On the other hand it might be seen as somewhat concerning – and contradictory – that the information requested at 2, 3 and 4 about the proportion judges who have had LiP training is not held. My understanding of the narrative response is that there is no specific training for the judiciary concerning litigants in person and the answer therefore to questions 2 and 3 must be 0%. I understand they are saying that LiP training has been “mainstreamed” but will this be enough to enable the judiciary to meet the unenviable challenge that is looming?
One can also extrapolate that if there were a specific budget allocated to training for litigants in person that would have been indicated in response to question 4. That the information is “not held” suggests that there is no such budget. Who knows? Its not really clear.

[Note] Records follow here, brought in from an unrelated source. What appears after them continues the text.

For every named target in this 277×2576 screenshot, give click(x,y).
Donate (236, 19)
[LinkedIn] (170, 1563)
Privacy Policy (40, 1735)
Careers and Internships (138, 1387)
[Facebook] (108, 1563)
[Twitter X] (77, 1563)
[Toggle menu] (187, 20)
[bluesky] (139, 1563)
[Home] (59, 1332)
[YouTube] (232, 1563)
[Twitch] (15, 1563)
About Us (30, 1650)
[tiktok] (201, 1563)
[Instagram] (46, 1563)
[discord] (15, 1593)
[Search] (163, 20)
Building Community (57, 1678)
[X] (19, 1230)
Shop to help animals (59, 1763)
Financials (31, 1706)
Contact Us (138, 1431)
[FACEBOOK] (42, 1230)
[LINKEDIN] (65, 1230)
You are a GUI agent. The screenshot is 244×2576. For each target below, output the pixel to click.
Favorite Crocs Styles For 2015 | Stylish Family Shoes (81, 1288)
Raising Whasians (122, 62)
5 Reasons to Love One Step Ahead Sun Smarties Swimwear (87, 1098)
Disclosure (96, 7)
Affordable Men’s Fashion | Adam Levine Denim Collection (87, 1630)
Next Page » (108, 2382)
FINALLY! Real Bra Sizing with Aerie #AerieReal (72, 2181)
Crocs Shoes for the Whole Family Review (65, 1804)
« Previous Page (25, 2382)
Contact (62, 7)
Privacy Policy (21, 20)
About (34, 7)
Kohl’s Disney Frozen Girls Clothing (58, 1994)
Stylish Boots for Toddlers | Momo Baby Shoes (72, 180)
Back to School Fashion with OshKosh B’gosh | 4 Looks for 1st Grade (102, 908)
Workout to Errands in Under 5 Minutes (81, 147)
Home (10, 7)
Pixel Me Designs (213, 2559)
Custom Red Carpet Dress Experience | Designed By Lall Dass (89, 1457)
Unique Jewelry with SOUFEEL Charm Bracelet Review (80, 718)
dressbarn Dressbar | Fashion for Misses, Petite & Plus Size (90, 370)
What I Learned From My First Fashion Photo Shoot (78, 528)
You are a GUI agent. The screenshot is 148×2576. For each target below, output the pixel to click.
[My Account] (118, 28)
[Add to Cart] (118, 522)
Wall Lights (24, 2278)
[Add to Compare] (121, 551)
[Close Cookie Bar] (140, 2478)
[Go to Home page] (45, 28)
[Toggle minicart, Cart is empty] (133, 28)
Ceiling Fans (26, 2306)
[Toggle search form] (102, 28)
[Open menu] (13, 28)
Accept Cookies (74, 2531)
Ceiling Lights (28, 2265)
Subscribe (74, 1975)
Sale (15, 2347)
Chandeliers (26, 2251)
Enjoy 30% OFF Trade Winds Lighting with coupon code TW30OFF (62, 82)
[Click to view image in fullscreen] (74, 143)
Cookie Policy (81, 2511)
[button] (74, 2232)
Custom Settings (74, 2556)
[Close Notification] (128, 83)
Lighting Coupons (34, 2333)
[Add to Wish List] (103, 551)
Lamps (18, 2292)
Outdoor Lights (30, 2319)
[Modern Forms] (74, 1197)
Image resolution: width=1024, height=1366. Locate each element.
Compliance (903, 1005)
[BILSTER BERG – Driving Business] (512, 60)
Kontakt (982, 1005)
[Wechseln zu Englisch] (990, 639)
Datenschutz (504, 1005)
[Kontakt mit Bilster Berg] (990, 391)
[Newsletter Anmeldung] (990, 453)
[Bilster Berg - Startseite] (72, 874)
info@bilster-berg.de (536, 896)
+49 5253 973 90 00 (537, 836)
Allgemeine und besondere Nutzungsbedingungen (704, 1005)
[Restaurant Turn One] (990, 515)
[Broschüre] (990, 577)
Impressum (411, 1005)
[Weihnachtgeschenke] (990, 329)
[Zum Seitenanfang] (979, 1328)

What is in fact more interesting though than the lack of facts and figures I had sought, is that part of the narrative answer that reads:
“Senior judiciary are keen that litigants in person should be given as much assistance as possible to comply with the judicial process. Members of the judiciary are asked to show sensitivity to the needs of litigants in person and to seek to ensure that litigants in person are able to understand and comply with court processes. There are, of course, limits to the proper role of the judiciary in this area, as judges must also be careful to avoid offering legal advice on how a litigant should take forward their case, as this would interfere with due process.”
And there’s the nub of it. You can run as many seminars as you like on Litigants in Person, but ultimately the judiciary are not in a position to fix this problem without transgressing the professional boundaries that are essential in order for them to remain visibly impartial, and for fairness to be done and seen to be done (one example of the dangers of the judiciary trying to help but getting the balance wrong is covered in my recent blog post “Go Solo To Gain Tactical Advantage?”. For the judiciary to send out a signal that they could pick up the slack by upping the training would give the Government the opportunity to offload the responsibility for this catastrophe on them. The judiciary can and will do their best but they cannot be the antidote to LASPO however well trained they are.